On Thu, Jun 19, 2003, Orna Agmon wrote about "Re: [Haifux] stack size":
> Eli, I am not trying to prove a point, but find something automatic that 
> will tell me when the struct is too large, and I should use the heap. I 

Ok, here's an automatic algorithm for you: for each structure you have
defined in your program and initialized as an automatic variable, add code:

        if(sizeof(thestruct) > 1000){
                fprintf(stderr,"thestruct is a very big struct!\n");
        }

(exercise: do this automatically using a Perl script, or whatever).

Note that the size of the structure is a compile-time constant (unless
you're using either alloca() or the C99 variable-sized arrays, but you
probably aren't). So I completely fail to see what your problem is...
It's not a run-time problem that something like valgrind needs to find -
it's a design issue in your program that you simply should not have huge
(i.e., megabytes in size) structures on the stack.

It's also not a major portability issue - on *any* system you should
put only small things on the stack, not huge arrays and things like that.
I know of no system that handles stack allocation gracefully - this is
because the stack is good for what it was intended for (recursive function
calls) and not for what it wasn't intended for (generic allocation of
large objects).

> only relized that that struct was too big, when I had a segmentation 
> fault. I want to be able to tell beore this happens, using an automatic 
> tool. (As I said, I thought valgrind would do that for me- since I am now 
> converting code from fortran to C, I realize every now and then that 
> another struct is too large for the stack)

Another idea is to set the stack limit (with ulimit) to something very
small; You're bound to find these problems more quickly.

> Is there anything that protects the stack efficiently?

Orna, as I explained earlier, you can't further "protect" the stack. In
fact the SIGSEGV you're getting *is* protection - your program gets killed
as it tries to overflow the stack. There's simply nothing else that can be
done at this point - your program insists on allocating an automatic variable
on the stack, and there is no room. Trying to grow or move the stack at
this point is possible but completely unportable, and frankly, not a very
wise idea.
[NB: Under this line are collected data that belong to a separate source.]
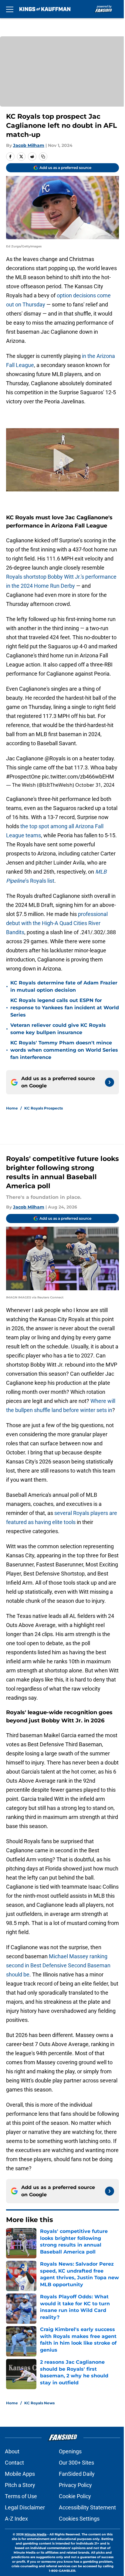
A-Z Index (16, 2518)
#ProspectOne (23, 776)
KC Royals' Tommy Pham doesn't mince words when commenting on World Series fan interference (64, 1050)
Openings (70, 2451)
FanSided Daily (77, 2474)
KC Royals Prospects (43, 1108)
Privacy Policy (75, 2485)
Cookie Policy (75, 2496)
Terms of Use (21, 2496)
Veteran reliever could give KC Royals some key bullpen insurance (58, 1028)
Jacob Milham (28, 145)
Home (12, 1108)
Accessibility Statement (87, 2507)
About (12, 2451)
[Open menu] (9, 9)
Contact (14, 2462)
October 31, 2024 (94, 785)
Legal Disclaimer (25, 2507)
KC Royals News (39, 2403)
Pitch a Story (20, 2485)
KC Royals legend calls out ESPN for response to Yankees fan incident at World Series (64, 1007)
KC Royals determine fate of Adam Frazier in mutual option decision (63, 986)
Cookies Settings (79, 2518)
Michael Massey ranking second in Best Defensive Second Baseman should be (58, 1965)
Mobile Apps (20, 2474)
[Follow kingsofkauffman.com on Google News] (109, 1082)
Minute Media (35, 2534)
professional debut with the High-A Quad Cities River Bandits (57, 923)
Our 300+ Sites (76, 2462)
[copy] (43, 156)
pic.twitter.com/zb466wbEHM (78, 776)
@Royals (55, 758)
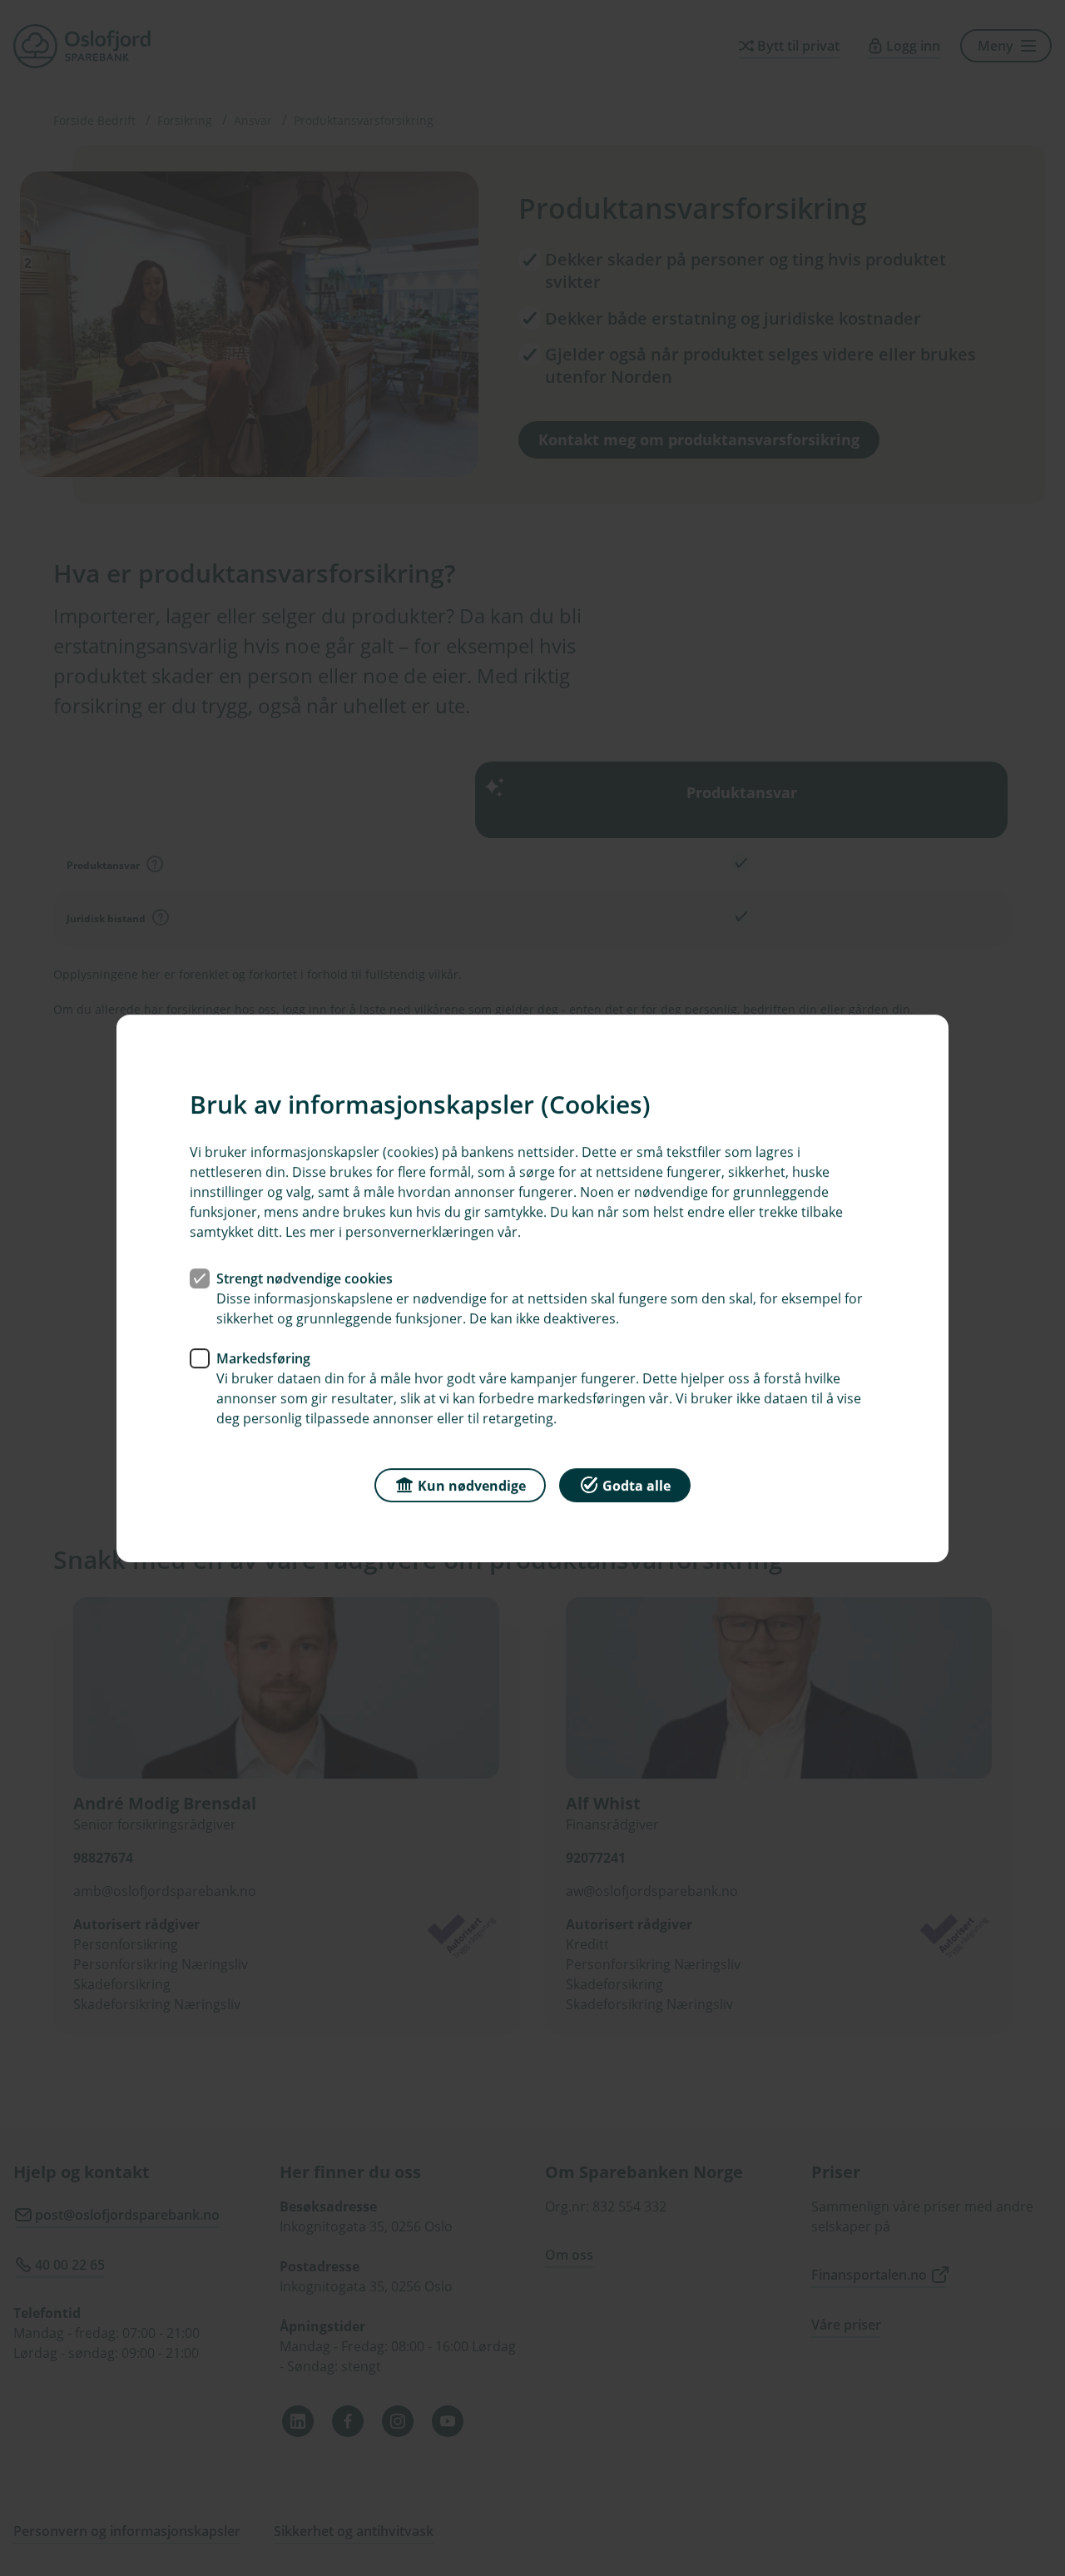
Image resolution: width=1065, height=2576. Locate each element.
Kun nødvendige (472, 1485)
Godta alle (636, 1485)
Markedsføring (263, 1357)
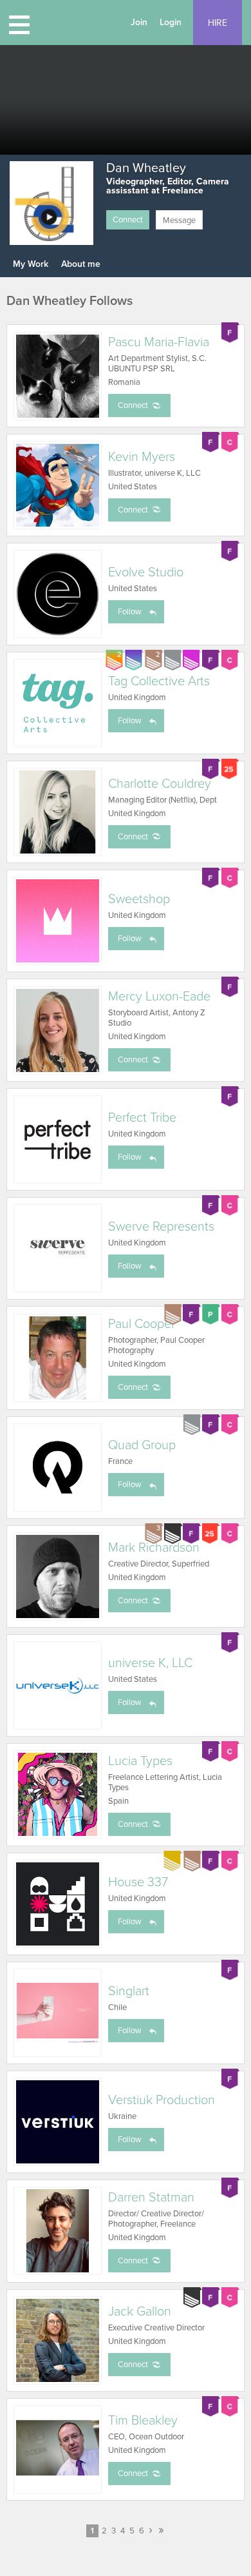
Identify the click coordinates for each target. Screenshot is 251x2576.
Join (139, 22)
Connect (128, 220)
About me (80, 264)
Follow (130, 612)
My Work (30, 264)
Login (170, 22)
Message (179, 220)
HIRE (217, 22)
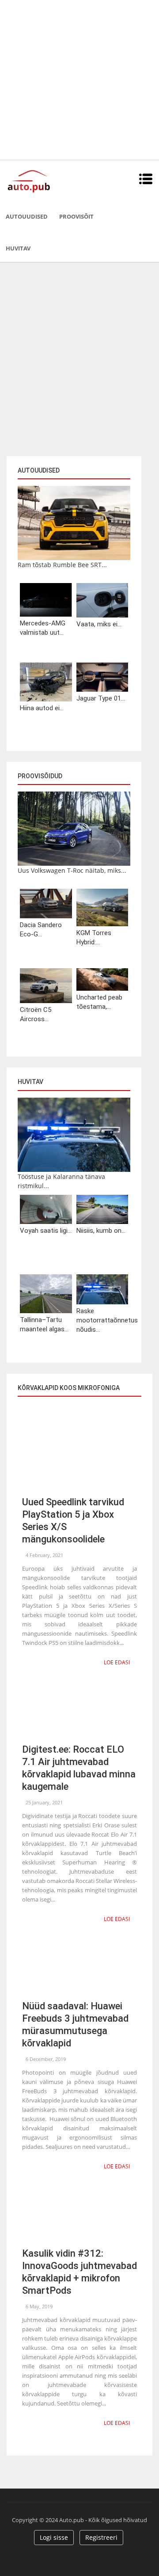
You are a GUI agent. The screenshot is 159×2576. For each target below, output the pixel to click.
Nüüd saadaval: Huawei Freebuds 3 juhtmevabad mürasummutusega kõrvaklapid (75, 2024)
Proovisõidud (40, 776)
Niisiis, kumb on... (100, 1231)
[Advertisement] (79, 79)
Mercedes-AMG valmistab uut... (42, 627)
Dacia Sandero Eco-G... (41, 929)
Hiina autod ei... (42, 708)
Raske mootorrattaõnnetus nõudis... (102, 1320)
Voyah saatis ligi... (46, 1231)
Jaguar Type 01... (100, 698)
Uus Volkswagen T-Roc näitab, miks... (72, 870)
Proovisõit (76, 216)
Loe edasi (117, 1662)
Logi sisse (54, 2537)
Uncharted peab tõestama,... (99, 1002)
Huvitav (18, 248)
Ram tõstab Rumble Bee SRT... (62, 565)
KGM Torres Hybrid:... (93, 937)
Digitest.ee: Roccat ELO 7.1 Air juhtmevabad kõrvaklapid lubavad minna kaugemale (79, 1768)
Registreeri (101, 2537)
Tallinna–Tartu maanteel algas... (44, 1324)
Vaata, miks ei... (98, 624)
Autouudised (27, 216)
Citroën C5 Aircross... (35, 1014)
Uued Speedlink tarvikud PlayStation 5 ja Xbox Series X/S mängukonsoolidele (73, 1520)
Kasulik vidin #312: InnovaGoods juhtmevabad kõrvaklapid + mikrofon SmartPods (79, 2272)
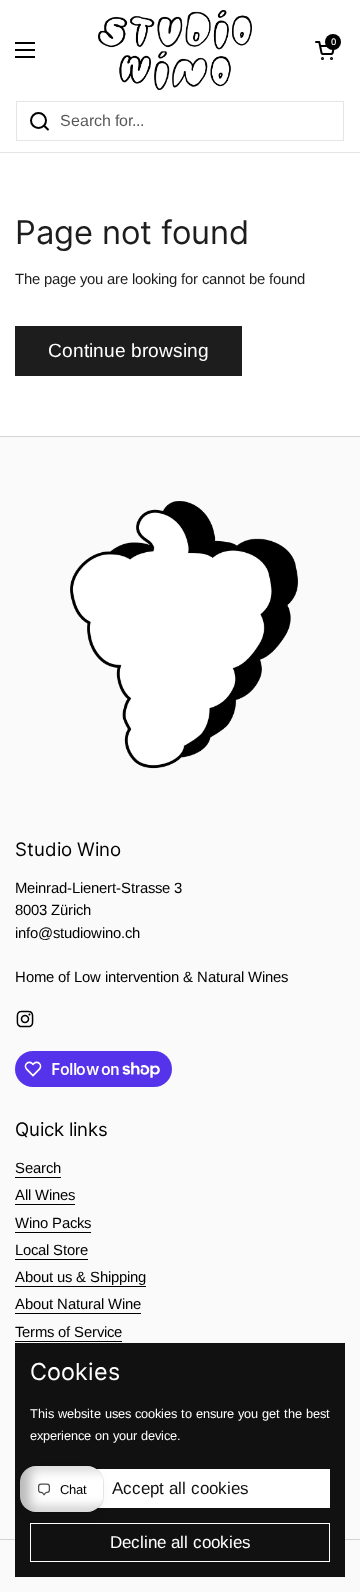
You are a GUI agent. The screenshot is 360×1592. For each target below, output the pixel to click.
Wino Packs (53, 1223)
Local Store (51, 1250)
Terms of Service (68, 1332)
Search (38, 1168)
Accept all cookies (180, 1488)
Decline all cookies (180, 1542)
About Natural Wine (78, 1304)
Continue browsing (128, 350)
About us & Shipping (80, 1277)
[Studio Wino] (175, 50)
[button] (325, 50)
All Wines (45, 1195)
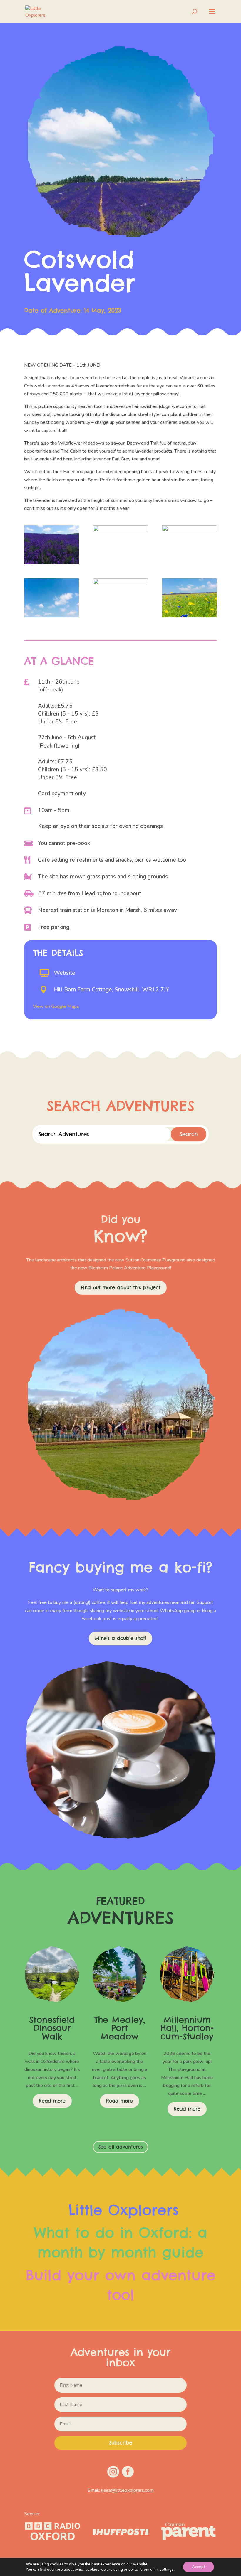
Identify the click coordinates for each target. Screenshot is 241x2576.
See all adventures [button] (120, 2147)
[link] (39, 11)
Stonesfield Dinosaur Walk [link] (52, 2028)
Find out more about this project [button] (120, 1287)
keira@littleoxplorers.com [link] (127, 2490)
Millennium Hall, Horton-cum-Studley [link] (187, 2028)
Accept (198, 2567)
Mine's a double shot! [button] (120, 1638)
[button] (212, 15)
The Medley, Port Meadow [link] (119, 2028)
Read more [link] (52, 2101)
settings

It is especially difficult to move or grow stacks in multi-threaded
programs, which need to hold many stack areas (so the typical paradigm of
'heap grows up, stack grows down' no longer helps).

> Is there any variable which holds the stack size, such that I can compare 
> sizeof(a_t) to that?

No portable way that I know of. But again, why do you care? any
sizeof(a_t)>1000 (for example) is most likely a mistake and you should
(or at least) fix it.


-- 
Nadav Har'El                        |     Thursday, Jun 19 2003, 19 Sivan 5763
[EMAIL PROTECTED]             |-----------------------------------------
Phone: +972-53-245868, ICQ 13349191 |You have the right to remain silent.